Line by line, repeat all the material exactly as it appears.

▶ GIVEN RECORDS:
# # # #
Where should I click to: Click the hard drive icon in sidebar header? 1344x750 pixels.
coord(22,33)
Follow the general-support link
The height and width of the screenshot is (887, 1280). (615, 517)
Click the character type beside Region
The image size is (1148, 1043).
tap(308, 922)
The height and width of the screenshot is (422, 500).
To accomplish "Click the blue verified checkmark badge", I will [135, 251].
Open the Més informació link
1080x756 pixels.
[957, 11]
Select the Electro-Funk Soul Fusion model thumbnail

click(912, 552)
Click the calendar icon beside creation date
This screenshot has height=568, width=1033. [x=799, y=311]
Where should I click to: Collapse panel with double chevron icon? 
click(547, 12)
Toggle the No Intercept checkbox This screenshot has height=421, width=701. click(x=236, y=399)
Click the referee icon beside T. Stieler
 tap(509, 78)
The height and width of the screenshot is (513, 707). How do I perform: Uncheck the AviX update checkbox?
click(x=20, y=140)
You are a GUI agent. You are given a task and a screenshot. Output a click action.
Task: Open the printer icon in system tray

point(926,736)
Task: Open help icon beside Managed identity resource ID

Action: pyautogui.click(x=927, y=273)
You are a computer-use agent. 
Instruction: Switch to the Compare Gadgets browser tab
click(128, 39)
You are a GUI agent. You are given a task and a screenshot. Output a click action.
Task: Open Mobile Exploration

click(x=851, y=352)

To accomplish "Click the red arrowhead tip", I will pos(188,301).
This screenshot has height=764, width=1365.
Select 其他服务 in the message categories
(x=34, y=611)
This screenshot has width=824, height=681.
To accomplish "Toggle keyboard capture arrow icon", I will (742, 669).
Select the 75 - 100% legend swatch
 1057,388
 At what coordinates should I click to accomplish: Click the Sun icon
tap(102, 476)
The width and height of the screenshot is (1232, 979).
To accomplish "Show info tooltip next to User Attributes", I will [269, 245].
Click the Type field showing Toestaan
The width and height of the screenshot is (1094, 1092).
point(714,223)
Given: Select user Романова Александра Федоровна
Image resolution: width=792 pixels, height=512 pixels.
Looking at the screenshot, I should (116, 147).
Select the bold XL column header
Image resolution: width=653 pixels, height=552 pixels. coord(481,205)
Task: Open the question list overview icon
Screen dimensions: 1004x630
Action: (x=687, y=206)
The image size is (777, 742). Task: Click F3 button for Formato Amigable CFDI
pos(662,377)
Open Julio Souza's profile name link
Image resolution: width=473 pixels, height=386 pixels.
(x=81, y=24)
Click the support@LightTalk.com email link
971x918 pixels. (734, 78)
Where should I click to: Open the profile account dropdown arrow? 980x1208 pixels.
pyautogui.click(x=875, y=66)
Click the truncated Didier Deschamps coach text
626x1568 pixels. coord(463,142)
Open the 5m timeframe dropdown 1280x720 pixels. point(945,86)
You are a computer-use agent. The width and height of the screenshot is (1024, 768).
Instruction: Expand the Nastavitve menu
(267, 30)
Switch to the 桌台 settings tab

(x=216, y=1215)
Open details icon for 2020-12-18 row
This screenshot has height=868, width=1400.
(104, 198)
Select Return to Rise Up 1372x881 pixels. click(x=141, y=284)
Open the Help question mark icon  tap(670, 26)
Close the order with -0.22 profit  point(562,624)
# # # #
▶ ANSWER BOX:
Where should I click to: Click the hard drive icon in sidebar header? 1344x750 pixels.
coord(22,33)
Follow the general-support link
The height and width of the screenshot is (887, 1280). (615, 517)
Click the character type beside Region
The image size is (1148, 1043).
tap(308, 922)
The height and width of the screenshot is (422, 500).
To accomplish "Click the blue verified checkmark badge", I will [135, 251].
Open the Més informació link
1080x756 pixels.
[957, 11]
Select the Electro-Funk Soul Fusion model thumbnail

click(912, 552)
Click the calendar icon beside creation date
This screenshot has height=568, width=1033. [x=799, y=311]
Where should I click to: Collapse panel with double chevron icon? 
click(547, 12)
Toggle the No Intercept checkbox This screenshot has height=421, width=701. click(x=236, y=399)
Click the referee icon beside T. Stieler
 tap(509, 78)
The height and width of the screenshot is (513, 707). How do I perform: Uncheck the AviX update checkbox?
click(x=20, y=140)
You are a GUI agent. You are given a task and a screenshot. Output a click action.
Task: Open the printer icon in system tray

point(926,736)
Task: Open help icon beside Managed identity resource ID

Action: pyautogui.click(x=927, y=273)
You are a computer-use agent. 
Instruction: Switch to the Compare Gadgets browser tab
click(128, 39)
You are a GUI agent. You are given a task and a screenshot. Output a click action.
Task: Open Mobile Exploration

click(x=851, y=352)

To accomplish "Click the red arrowhead tip", I will pos(188,301).
This screenshot has height=764, width=1365.
Select 其他服务 in the message categories
(x=34, y=611)
This screenshot has width=824, height=681.
To accomplish "Toggle keyboard capture arrow icon", I will (742, 669).
Select the 75 - 100% legend swatch
 1057,388
 At what coordinates should I click to accomplish: Click the Sun icon
tap(102, 476)
The width and height of the screenshot is (1232, 979).
To accomplish "Show info tooltip next to User Attributes", I will [269, 245].
Click the Type field showing Toestaan
The width and height of the screenshot is (1094, 1092).
point(714,223)
Given: Select user Романова Александра Федоровна
Image resolution: width=792 pixels, height=512 pixels.
Looking at the screenshot, I should (116, 147).
Select the bold XL column header
Image resolution: width=653 pixels, height=552 pixels. coord(481,205)
Task: Open the question list overview icon
Screen dimensions: 1004x630
Action: (x=687, y=206)
The image size is (777, 742). Task: Click F3 button for Formato Amigable CFDI
pos(662,377)
Open Julio Souza's profile name link
Image resolution: width=473 pixels, height=386 pixels.
(x=81, y=24)
Click the support@LightTalk.com email link
971x918 pixels. (734, 78)
Where should I click to: Open the profile account dropdown arrow? 980x1208 pixels.
pyautogui.click(x=875, y=66)
Click the truncated Didier Deschamps coach text
626x1568 pixels. coord(463,142)
Open the 5m timeframe dropdown 1280x720 pixels. point(945,86)
You are a computer-use agent. The width and height of the screenshot is (1024, 768).
Instruction: Expand the Nastavitve menu
(267, 30)
Switch to the 桌台 settings tab

(x=216, y=1215)
Open details icon for 2020-12-18 row
This screenshot has height=868, width=1400.
(104, 198)
Select Return to Rise Up 1372x881 pixels. click(x=141, y=284)
Open the Help question mark icon  tap(670, 26)
Close the order with -0.22 profit  point(562,624)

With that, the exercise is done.